17 Jul The Samir Kuntar Prisoner Exchange and the Law of Moral Hazard
There is one book that I have my classes in international business as well as public international law both read (actually, I read it aloud to them and later give them a pop quiz), If You Give a Mouse a Cookie. It is the single finest book on incentives and moral hazard available, I believe:
If you give a mouse a cookie, he’s going to ask for a glass of milk.
And it doesn’t stop there, of course. Reward behavior and you’ll get more of it.
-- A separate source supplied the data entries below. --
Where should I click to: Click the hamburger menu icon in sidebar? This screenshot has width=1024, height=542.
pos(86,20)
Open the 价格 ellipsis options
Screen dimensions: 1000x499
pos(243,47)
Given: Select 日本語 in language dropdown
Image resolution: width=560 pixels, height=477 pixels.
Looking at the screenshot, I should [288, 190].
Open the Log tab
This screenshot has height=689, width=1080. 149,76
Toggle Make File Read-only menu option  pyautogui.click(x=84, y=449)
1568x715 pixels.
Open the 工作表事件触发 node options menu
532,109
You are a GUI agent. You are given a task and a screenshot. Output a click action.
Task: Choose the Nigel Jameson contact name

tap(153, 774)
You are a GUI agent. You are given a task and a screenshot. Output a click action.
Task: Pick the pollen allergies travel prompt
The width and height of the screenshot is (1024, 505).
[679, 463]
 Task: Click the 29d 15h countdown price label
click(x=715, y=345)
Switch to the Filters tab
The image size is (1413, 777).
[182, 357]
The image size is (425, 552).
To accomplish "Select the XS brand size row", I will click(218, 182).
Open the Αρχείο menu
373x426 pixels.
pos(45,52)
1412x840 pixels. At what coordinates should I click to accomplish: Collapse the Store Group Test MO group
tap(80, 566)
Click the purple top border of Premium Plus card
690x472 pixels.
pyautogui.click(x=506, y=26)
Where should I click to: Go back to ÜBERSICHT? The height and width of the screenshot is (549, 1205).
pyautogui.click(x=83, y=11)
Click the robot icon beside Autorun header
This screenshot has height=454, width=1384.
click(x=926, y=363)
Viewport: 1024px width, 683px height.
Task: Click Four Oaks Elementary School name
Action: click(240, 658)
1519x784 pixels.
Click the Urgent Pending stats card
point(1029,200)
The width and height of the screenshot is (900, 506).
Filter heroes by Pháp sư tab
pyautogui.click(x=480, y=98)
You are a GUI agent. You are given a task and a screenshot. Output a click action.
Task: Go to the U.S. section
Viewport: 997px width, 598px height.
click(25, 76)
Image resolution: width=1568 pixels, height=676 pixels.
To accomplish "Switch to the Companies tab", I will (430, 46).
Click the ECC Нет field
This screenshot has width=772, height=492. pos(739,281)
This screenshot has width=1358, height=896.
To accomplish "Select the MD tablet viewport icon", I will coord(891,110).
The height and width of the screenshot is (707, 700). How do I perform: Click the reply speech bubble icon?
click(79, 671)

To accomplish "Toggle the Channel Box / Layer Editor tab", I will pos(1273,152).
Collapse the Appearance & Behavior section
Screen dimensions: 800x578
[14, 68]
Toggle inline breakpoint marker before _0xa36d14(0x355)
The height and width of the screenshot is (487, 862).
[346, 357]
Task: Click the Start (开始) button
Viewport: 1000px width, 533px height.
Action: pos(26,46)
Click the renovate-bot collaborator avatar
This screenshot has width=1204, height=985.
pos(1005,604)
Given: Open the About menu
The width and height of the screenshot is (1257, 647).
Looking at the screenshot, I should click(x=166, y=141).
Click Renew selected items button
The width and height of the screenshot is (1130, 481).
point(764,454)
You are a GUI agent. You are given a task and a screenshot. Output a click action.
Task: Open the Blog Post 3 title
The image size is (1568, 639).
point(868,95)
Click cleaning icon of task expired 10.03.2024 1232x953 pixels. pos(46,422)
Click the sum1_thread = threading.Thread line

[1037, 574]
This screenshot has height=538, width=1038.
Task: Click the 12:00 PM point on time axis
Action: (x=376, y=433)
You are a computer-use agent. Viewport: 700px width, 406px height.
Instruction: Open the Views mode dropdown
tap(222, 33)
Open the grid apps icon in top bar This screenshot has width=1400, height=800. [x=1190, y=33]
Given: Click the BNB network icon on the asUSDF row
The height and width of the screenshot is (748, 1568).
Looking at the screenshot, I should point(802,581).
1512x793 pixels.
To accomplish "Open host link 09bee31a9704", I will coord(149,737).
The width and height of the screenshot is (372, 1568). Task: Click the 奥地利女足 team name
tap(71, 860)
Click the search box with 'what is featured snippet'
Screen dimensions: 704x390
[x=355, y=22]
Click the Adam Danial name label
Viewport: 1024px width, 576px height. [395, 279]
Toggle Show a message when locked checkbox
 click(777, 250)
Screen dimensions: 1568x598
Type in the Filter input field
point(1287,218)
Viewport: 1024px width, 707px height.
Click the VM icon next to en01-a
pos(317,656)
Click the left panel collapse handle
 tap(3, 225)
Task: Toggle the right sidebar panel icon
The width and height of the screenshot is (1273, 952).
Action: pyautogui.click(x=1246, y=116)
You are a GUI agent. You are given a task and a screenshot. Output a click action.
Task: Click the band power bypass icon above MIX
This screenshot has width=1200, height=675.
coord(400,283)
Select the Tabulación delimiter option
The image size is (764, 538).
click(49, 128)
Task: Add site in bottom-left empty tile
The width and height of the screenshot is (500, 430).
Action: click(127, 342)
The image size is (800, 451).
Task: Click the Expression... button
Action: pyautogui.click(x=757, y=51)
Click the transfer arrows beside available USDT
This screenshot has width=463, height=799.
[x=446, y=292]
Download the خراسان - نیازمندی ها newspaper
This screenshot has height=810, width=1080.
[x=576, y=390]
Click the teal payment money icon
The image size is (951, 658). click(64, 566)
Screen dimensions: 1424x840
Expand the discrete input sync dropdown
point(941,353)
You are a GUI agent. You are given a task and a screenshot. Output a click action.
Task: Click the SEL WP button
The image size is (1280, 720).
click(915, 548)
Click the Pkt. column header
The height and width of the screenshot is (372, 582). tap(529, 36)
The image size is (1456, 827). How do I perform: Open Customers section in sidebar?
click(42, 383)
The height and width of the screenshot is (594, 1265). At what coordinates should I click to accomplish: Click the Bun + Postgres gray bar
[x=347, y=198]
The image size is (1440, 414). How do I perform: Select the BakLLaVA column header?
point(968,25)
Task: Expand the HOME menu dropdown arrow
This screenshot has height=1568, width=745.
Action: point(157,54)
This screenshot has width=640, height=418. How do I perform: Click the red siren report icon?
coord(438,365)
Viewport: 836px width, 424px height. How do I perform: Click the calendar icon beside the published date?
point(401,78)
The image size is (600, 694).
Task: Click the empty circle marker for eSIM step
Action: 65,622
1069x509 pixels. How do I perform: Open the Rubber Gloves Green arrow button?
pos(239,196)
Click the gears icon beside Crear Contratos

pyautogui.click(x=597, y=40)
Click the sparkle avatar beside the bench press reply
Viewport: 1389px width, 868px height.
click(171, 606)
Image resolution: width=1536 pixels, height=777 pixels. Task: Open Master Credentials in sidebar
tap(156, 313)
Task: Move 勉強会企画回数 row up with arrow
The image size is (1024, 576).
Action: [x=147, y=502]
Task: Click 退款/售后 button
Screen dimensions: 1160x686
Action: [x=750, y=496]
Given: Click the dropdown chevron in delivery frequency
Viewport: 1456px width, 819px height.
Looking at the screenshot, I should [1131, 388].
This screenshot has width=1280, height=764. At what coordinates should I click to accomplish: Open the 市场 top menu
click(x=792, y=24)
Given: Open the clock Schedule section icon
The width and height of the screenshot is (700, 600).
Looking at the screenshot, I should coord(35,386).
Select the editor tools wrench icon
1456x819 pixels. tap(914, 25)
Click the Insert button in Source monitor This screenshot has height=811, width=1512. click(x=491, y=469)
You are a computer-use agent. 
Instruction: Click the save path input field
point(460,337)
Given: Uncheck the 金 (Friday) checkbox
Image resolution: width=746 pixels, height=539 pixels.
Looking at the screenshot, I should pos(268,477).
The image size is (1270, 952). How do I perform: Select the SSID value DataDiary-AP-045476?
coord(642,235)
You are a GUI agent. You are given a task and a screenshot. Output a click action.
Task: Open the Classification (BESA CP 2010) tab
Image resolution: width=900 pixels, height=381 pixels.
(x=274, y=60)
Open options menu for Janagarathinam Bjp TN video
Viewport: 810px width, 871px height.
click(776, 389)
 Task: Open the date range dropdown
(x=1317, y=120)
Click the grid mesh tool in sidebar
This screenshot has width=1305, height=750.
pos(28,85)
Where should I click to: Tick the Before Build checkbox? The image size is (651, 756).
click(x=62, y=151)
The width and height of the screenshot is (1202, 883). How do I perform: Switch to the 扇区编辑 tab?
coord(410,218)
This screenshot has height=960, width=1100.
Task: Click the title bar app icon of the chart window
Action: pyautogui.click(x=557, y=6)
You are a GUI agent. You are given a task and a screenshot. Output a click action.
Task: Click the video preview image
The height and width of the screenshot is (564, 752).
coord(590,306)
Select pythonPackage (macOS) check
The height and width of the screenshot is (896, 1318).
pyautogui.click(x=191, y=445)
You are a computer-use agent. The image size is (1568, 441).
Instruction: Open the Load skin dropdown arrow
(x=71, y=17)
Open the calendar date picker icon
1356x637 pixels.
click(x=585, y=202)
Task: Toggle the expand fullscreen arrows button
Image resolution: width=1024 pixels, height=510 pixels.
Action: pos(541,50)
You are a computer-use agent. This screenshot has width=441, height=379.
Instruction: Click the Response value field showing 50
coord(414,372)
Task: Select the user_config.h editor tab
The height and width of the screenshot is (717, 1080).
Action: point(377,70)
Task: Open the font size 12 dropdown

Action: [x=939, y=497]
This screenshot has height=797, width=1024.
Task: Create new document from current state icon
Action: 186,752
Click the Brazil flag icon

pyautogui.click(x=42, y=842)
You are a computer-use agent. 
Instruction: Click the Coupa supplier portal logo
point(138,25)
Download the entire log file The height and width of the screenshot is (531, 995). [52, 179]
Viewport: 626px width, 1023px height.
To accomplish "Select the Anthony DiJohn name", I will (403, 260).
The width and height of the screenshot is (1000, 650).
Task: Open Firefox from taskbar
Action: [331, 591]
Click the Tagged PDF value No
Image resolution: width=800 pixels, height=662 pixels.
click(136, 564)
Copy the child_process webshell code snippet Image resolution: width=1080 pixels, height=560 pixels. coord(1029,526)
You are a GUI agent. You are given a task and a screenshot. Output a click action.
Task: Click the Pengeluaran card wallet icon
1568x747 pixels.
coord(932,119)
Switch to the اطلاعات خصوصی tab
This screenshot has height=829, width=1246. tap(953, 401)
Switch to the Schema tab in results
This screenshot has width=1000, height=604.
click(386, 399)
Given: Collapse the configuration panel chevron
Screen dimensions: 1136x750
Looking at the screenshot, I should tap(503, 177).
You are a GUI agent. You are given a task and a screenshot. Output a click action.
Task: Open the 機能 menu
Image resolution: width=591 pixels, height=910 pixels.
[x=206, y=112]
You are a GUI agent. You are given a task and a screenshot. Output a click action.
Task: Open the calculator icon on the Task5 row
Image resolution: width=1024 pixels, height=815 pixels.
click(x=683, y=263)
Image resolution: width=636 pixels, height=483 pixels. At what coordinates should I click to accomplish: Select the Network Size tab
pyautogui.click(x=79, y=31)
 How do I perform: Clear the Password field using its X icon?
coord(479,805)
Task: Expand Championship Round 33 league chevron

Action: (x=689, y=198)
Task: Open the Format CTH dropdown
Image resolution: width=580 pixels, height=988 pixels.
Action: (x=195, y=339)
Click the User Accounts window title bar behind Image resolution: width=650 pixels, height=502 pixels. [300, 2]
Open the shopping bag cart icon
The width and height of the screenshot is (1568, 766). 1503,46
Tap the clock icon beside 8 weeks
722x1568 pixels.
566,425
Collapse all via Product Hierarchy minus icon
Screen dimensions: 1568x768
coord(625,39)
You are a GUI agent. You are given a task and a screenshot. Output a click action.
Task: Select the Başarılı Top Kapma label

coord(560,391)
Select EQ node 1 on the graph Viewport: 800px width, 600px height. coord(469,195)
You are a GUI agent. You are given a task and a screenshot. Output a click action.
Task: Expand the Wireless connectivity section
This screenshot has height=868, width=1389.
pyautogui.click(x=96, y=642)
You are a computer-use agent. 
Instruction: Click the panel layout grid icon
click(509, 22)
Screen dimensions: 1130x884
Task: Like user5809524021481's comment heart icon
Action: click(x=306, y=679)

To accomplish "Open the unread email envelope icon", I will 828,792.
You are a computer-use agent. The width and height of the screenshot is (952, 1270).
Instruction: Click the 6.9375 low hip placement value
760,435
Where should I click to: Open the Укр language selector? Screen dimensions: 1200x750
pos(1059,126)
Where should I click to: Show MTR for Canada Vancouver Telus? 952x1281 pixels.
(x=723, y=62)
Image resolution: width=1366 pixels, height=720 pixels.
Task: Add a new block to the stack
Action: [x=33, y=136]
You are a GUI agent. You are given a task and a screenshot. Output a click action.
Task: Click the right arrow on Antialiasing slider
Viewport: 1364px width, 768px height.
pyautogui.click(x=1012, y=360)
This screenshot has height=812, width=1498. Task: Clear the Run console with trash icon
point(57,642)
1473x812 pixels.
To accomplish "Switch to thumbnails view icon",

Update: Ben Davis comments:
Folks, if we get into comparative awfulness or comparative virtue about Israel and the Palestinians, this will never end. There are people on each side who think they are the angels and the others are the devils. And are absolutely certain about their view. So rather than rehash this path again and the debates about the breaches of the instruments that demonstrate under sets of views illegal actions by this side or that side, is there a possibility of going to some kind of third space on this that moves the ball farther up the field towards some assistance with building a long-term peace that is meaningful for all the parties?
Point taken. But in broadening this out, let me ask if anyone would like to respond to the more general observation, which is about the decision between immediate actions and the incentives or disincentives created by those immediate actions. It is a fundamental question for many of the debates in international affairs, and international law, since that law seeks (whether wittingly or not) to structure incentives.